Work task:
From the records below, copy each line in which the string "panel" occurs.

Exercise inputs:
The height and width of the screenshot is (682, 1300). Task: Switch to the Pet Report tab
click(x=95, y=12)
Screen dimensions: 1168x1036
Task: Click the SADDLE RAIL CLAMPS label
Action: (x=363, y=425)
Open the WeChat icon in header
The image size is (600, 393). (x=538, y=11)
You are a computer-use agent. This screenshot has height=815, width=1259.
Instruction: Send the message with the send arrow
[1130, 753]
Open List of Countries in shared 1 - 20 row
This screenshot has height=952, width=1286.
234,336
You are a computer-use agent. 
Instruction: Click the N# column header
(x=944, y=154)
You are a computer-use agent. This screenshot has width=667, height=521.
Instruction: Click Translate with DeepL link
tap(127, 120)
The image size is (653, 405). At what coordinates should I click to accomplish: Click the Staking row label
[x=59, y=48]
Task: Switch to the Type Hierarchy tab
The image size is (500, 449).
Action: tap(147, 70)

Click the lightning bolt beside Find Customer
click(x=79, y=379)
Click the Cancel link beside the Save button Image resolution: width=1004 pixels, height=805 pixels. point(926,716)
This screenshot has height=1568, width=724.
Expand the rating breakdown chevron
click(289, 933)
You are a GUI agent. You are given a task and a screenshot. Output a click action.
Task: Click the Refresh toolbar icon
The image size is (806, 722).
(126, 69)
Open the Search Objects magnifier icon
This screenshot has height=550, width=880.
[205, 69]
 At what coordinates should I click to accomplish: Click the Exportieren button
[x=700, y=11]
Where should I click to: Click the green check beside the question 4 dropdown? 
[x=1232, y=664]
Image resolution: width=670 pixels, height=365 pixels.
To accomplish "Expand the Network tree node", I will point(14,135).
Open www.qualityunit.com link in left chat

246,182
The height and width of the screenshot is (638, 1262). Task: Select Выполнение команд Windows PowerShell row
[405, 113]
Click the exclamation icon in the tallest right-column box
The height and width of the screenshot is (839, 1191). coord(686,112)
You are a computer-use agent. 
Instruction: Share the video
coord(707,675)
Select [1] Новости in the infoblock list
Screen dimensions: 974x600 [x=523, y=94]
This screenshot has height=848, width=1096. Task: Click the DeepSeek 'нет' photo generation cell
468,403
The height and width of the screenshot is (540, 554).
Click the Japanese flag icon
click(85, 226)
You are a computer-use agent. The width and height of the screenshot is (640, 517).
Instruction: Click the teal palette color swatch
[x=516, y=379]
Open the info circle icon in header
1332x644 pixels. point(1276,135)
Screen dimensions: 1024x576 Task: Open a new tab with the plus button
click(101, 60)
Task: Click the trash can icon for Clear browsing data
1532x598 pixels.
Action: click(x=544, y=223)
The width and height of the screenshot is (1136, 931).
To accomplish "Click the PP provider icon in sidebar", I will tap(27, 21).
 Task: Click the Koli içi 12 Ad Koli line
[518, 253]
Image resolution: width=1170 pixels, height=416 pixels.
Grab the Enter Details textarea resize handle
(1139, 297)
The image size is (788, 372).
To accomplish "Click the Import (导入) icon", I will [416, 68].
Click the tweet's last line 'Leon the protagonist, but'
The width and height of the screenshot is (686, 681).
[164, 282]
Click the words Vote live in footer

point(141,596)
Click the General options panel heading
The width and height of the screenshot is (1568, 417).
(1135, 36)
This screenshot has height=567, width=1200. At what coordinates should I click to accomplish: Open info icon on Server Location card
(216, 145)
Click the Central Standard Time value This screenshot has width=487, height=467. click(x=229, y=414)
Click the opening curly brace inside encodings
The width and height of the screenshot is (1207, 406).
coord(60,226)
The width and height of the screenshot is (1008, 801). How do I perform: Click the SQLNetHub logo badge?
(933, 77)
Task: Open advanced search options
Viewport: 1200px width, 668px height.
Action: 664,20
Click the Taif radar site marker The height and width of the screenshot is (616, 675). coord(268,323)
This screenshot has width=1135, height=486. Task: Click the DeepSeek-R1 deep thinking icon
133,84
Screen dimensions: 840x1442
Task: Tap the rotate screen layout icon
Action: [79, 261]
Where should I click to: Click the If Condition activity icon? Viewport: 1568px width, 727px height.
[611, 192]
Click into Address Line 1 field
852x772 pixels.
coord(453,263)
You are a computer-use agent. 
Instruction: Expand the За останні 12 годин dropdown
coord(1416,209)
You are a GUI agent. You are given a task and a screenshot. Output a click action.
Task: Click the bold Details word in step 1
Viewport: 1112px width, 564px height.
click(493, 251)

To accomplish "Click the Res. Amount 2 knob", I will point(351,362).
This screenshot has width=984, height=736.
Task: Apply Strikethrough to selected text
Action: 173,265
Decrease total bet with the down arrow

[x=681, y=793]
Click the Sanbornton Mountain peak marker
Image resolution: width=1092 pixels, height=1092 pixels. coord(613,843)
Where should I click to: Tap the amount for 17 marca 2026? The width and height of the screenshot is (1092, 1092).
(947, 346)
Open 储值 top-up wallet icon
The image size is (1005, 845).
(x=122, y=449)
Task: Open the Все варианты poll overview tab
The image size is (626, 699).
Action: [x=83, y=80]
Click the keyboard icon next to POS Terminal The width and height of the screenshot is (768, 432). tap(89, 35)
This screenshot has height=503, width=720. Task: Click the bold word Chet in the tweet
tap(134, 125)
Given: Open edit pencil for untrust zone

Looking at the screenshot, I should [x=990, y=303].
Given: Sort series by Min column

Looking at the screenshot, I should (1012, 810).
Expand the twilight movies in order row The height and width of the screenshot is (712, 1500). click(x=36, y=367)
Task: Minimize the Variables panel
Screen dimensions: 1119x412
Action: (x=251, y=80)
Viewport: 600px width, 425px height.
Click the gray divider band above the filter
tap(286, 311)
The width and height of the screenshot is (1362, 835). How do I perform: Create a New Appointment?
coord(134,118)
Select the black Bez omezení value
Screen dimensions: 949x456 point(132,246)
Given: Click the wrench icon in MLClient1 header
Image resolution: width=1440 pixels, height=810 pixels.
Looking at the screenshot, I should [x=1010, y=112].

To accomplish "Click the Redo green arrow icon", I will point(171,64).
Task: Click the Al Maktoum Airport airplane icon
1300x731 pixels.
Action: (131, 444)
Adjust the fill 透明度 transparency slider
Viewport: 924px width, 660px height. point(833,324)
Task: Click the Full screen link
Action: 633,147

Exercise answer:
Click the General options panel heading
Task: Minimize the Variables panel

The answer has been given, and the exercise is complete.